While the technology we use is often far from perfect, hence the need for constant security patches and upgrades, most of the major security breaches we’ve seen have been due to human error. One major problem is that people are lazy at creating effective passwords to keep personal and company data. Because we’re expected to memorise each login, many people choose every password that is easy to remember.
A recent analysis by the UK's National Cyber Security Centre (NCSC) found "123456" was the most widely-used password on breached accounts. The study helped to uncover the gaps in cyber-knowledge that could leave people and companies in danger of being exploited. Top of the list was “123456”, appearing in more than 23 million passwords. When it comes to Premier League football teams in guessable passwords, Liverpool are champions and Chelsea are second.
Top Ten Passwords?
- "123456" - 23.2 million
- "123456789" - 7.7 million
- "qwerty" - 3.8 million
- "1111111" - 3.1 million
- "ashley" - 432,276
- "michael" - 425,291
- "superman" - 333,139
- "liverpool" - 280,723
- "pokemon" - 226,947
- "chelsea" - 216,677
Passwords are intended to protect sensitive information from those who want to steal or exploit it. As well as keeping our personal identities and data safe, they’re supposed to save our employers from joining the large list of corporations that suffer the operational and reputational damage caused by hacking.
What Can You Do?
As it’s World Password Day, why not take some time and think of some new and secure passwords to use now or in the future. There are numerous rules people suggest, but here are some of the key points we think everyone should consider.

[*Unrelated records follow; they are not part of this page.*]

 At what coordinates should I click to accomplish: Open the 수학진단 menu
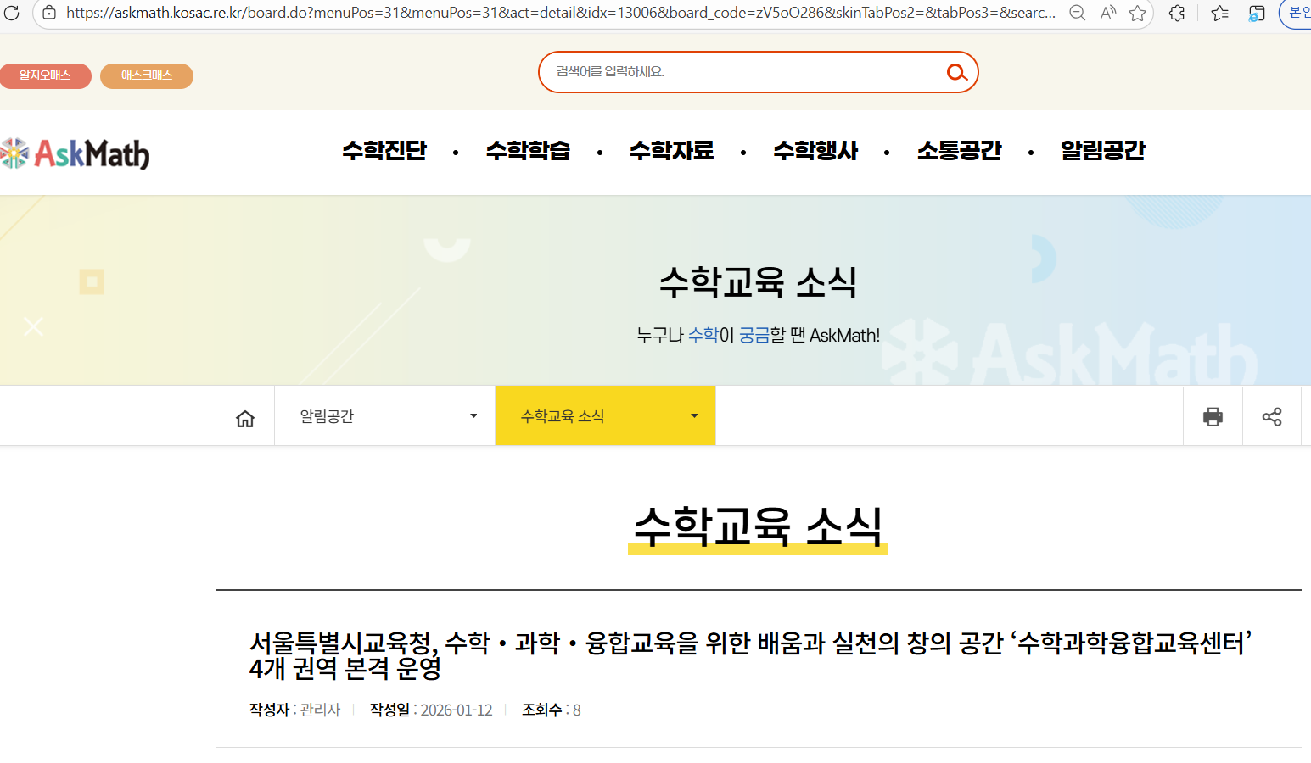tap(384, 151)
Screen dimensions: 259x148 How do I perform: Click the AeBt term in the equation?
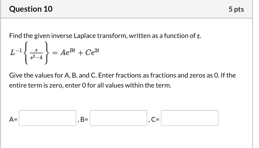(68, 51)
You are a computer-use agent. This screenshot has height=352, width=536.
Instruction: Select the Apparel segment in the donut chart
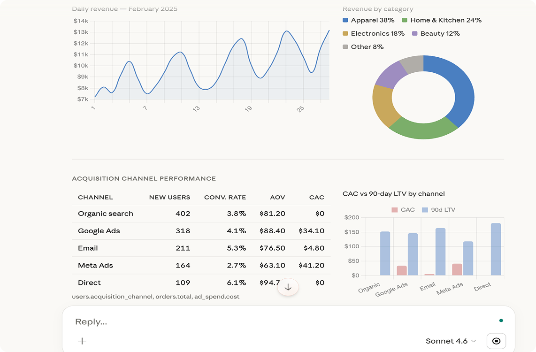[x=462, y=94]
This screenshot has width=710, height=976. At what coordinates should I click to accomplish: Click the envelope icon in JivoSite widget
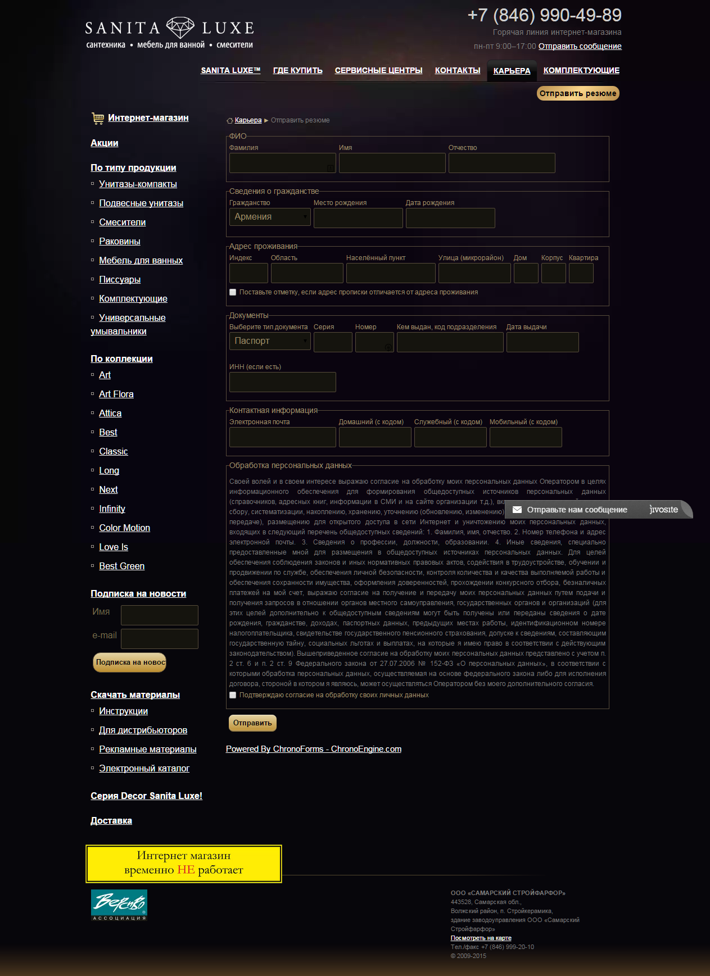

- Lots of Characters: You need to choose a password that’s long enough. There’s no minimum password length everyone agrees on, but you should generally go for passwords that are a minimum of 12 to 14 characters in length. A longer password would be even better.
- Includes Numbers, Symbols, Capital Letters, and Lower-Case Letters: Use a mix of different types of characters to make the password harder to crack.
- Isn’t a Dictionary Word or Combination of Dictionary Words: Stay away from dictionary words and obvious combinations. One word or a series of numbers will never be secure enough. For example, “house123” is a poor password. “Redhouse” is also very bad.
- Don’t Rely on Obvious Substitutions: Don’t use common substitutions, either, for example, “H0use” isn’t strong just because you’ve replaced an o with a 0.
Try to mix it up whilst keeping it something you can remember.
1. Maybe the first dance at your wedding was “All of Me” by John Legend. The first two lines of the chorus are. “’Cause all of me, Loves all of you…” which can be changed to “CaomLaoy” (the first letter of every word). Combine this with the day and month, creating “23CaomLaoy06” and then add some symbols, “!23Coam, Laoy06”. Now you have a unique, 14-character password.
2. Maybe you’re one of the Top 10 who uses “Liverpool”? Keeping to this theme, you could change to the famous song, You Never Walk Alone and use the first letters again but mix up between caps and lowercase “YnWa”. Add the name of the Stadium, “Anfield” giving you YnWaAnfield and then add some numbers (date you first visited or team player’s shirt number) and some symbols. Giving you “8YnWa_Anfield20!13” – a strong and secure password.
But whatever you do, don’t make it easy, otherwise, you and your company could fall victim to Cyber Crime.